Forestry officials at Gir National Park in the western state of Gujarat say poachers have been laying traps near water sources and placing plastic nets inside pits to catch the animals, whose body parts fetch lucrative prices on the international market.
In the last seven weeks, 11 lions have been found dead -- seven of them killed by poachers. The four others drowned after falling into wells.
"All this happened around us and we failed to stop it," said Bharat Vahani, a forest guard in the sprawling 1,400 sq km (540 sq mile) park.
"Some lions were stabbed in the face to prevent them from roaring and alerting guards," he added.
In recent killings by poachers, the claws, skulls and bones of the lions were missing when their carcasses were found.
The bones are used for traditional Chinese medicine and the claws are worn by some men as pendants in the hope of increasing their virility.
In the mid-20th century, India had less than 15 Asiatic lions -- slightly smaller than their African cousins -- after they had been hunted to the verge of extinction.
But a breeding programme launched in Gir in the 1960s has seen numbers recover, and there were around 359 lions according to a census conducted in 2005.
Another 21 lions have died over the last five years after falling into wells in the park, raising questions about the safety of the animals and the conservation system in the sanctuary.
Forest officials are trying to cover around 300 wells, some with wooden planks, to prevent drownings. Hundreds of people live in Gir's forests and use the wells.
TOO LITTLE, TOO LATE
Authorities plan to step up security in the park by installing closed-circuit television cameras, deploying hundreds of extra guards and possibly relocating villagers who are living in the forests.
But wildlife activists say it is too little too late.
"Gir is the easiest target for poachers," said Belinda Wright, director of the Wildlife Protection Society of India.
The forests of Gir are home to 400 families who have eked a living from the natural resources for generations.
Public buses and trains cut across the protected area and every year thousands of pilgrims enter the sanctuary to seek blessings at a hilltop temple.

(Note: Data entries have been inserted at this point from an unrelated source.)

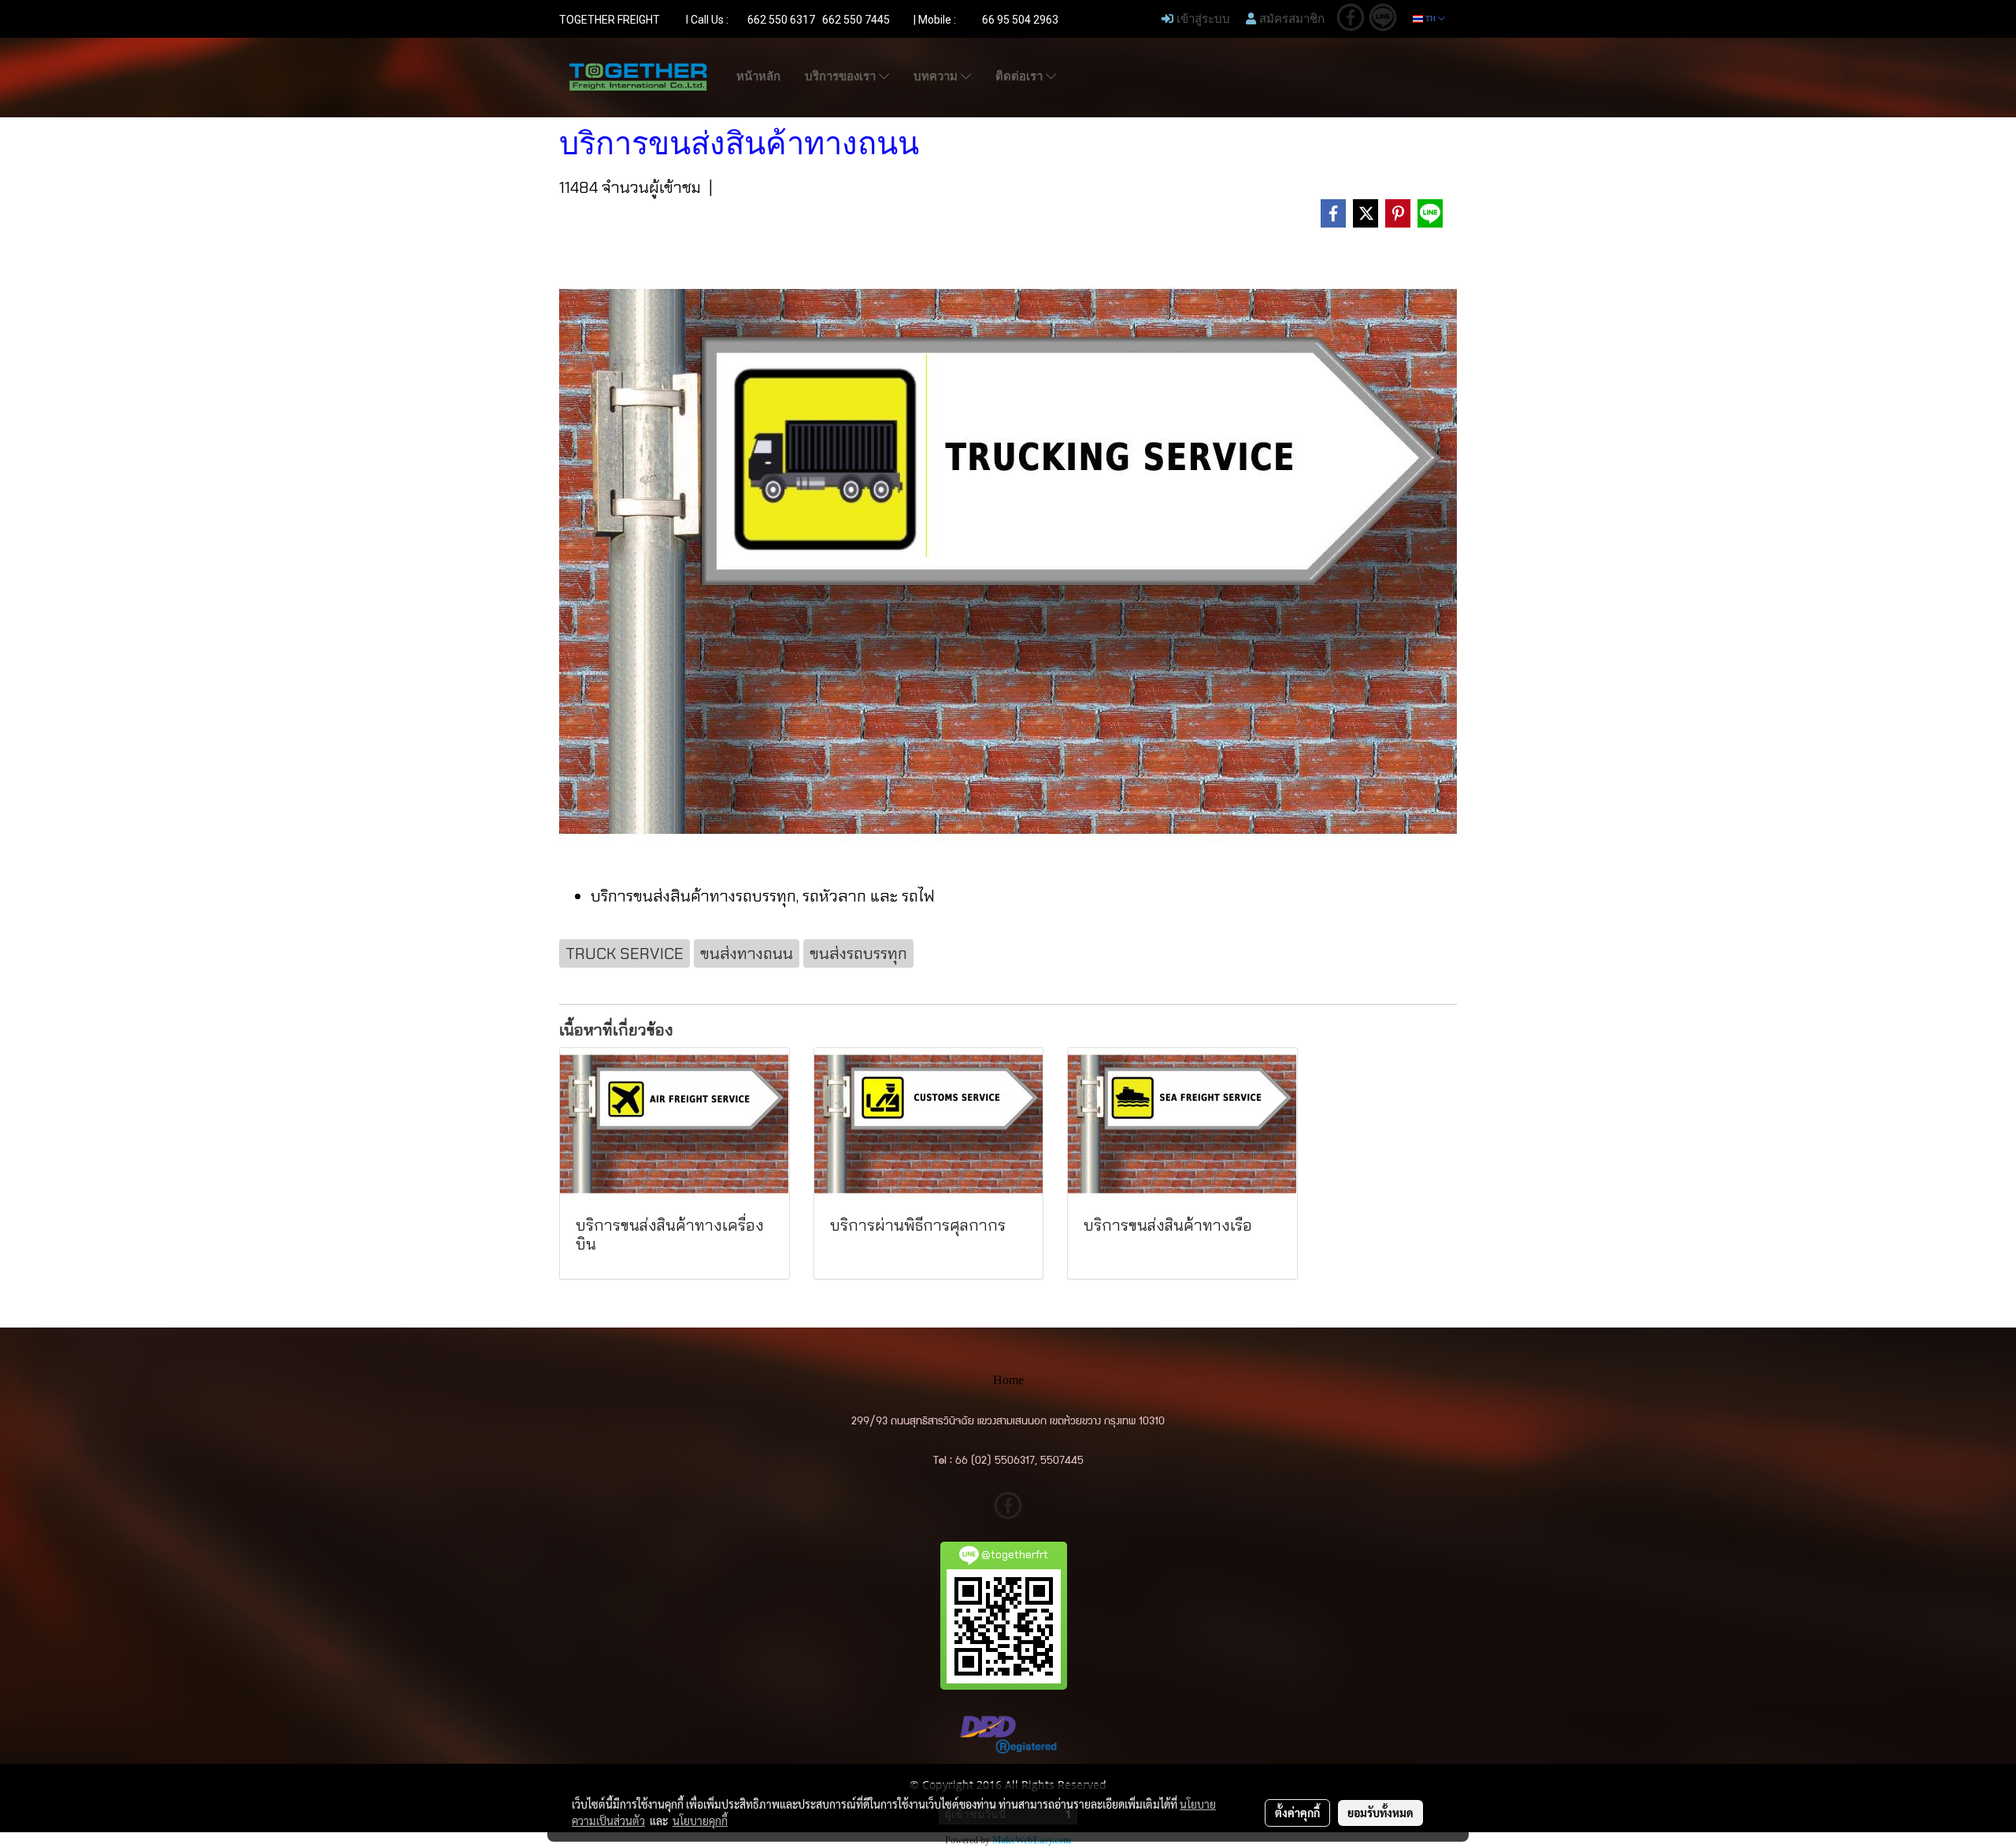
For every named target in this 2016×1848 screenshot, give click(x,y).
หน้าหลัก (758, 76)
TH (1430, 18)
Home (1008, 1380)
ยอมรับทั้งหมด (1380, 1812)
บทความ (937, 76)
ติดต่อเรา (1020, 76)
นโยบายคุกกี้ (700, 1820)
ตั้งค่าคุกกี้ (1297, 1812)
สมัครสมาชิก (1290, 18)
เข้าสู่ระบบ (1201, 18)
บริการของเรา (842, 76)
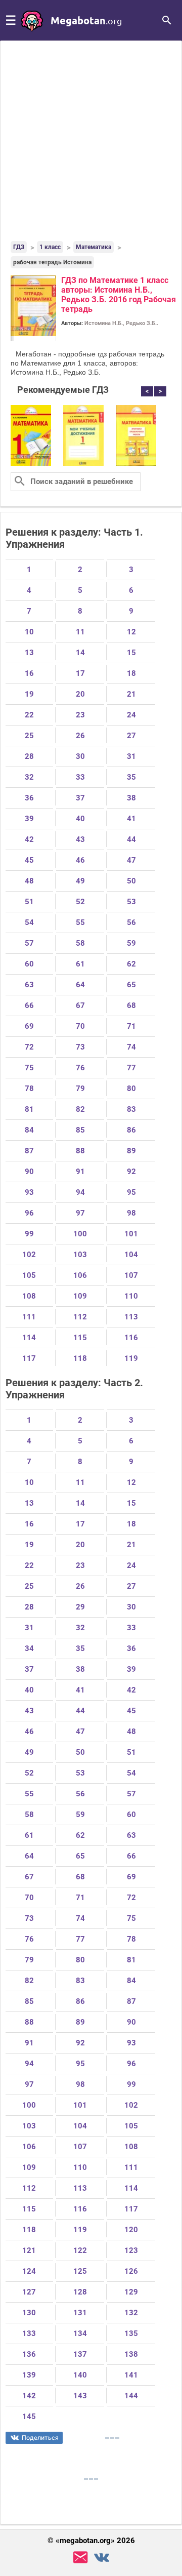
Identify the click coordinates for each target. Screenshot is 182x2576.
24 (131, 714)
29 (80, 1607)
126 (131, 2271)
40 (80, 818)
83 (131, 1109)
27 (131, 735)
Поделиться (40, 2437)
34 (29, 1648)
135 (131, 2333)
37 (80, 797)
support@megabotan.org (80, 2557)
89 (131, 1150)
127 (29, 2292)
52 (80, 901)
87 (29, 1150)
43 (80, 839)
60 (29, 964)
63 (29, 984)
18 (131, 673)
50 (131, 881)
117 (29, 1358)
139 (29, 2375)
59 (131, 943)
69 (29, 1026)
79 (80, 1088)
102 (29, 1254)
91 (80, 1171)
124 (29, 2271)
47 (131, 860)
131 (80, 2312)
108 (29, 1296)
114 (29, 1337)
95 (131, 1192)
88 (80, 1150)
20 (80, 694)
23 (80, 714)
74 (131, 1047)
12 (131, 631)
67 (80, 1005)
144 (131, 2395)
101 (131, 1233)
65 (131, 984)
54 (29, 922)
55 (80, 922)
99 (29, 1233)
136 (29, 2354)
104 (131, 1254)
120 (131, 2229)
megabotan (86, 20)
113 (131, 1316)
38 (131, 797)
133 (29, 2333)
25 (29, 735)
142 (29, 2395)
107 (131, 1275)
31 (131, 756)
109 (80, 1296)
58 (80, 943)
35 (131, 777)
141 (131, 2375)
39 (29, 818)
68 (131, 1005)
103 (80, 1254)
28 (29, 756)
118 (80, 1358)
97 (80, 1213)
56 (131, 922)
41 (131, 818)
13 (29, 652)
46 (80, 860)
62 (131, 964)
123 (131, 2250)
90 (29, 1171)
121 (29, 2250)
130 (29, 2312)
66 (29, 1005)
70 (80, 1026)
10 (29, 631)
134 (80, 2333)
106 (80, 1275)
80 (131, 1088)
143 (80, 2395)
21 (131, 694)
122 (80, 2250)
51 (29, 901)
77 (131, 1067)
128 (80, 2292)
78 (29, 1088)
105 (29, 1275)
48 (29, 881)
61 (80, 964)
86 (131, 1130)
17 (80, 673)
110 (131, 1296)
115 (80, 1337)
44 (131, 839)
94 (80, 1192)
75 (29, 1067)
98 (131, 1213)
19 (29, 694)
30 (80, 756)
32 (29, 777)
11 (80, 631)
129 (131, 2292)
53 (131, 901)
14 (80, 652)
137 (80, 2354)
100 (80, 1233)
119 (131, 1358)
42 (29, 839)
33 (80, 777)
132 (131, 2312)
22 (29, 714)
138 (131, 2354)
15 (131, 652)
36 (29, 797)
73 (80, 1047)
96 (29, 1213)
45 (29, 860)
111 (29, 1316)
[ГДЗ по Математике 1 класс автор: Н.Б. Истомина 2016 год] (31, 464)
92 (131, 1171)
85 (80, 1130)
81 (29, 1109)
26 (80, 735)
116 (131, 1337)
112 (80, 1316)
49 (80, 881)
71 (131, 1026)
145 (29, 2416)
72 (29, 1047)
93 (29, 1192)
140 (80, 2375)
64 (80, 984)
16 (29, 673)
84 (29, 1130)
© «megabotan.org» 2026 (91, 2541)
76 (80, 1067)
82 (80, 1109)
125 (80, 2271)
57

"With so much human movement can we call Gir a protected area? Government has to find solutions to stop the man-animal clash," said Wright.
Conservationists say that since there are so many threats to the big cats, some lions should be moved to another sanctuary, although local government officials appear reluctant to share the animals.
"It is imperative to establish a second population to save the Asiatic lions from extinction due to epidemics and poaching," said conservationist Valmik Thapar.
"It will work as a life insurance and maintain genetic diversity."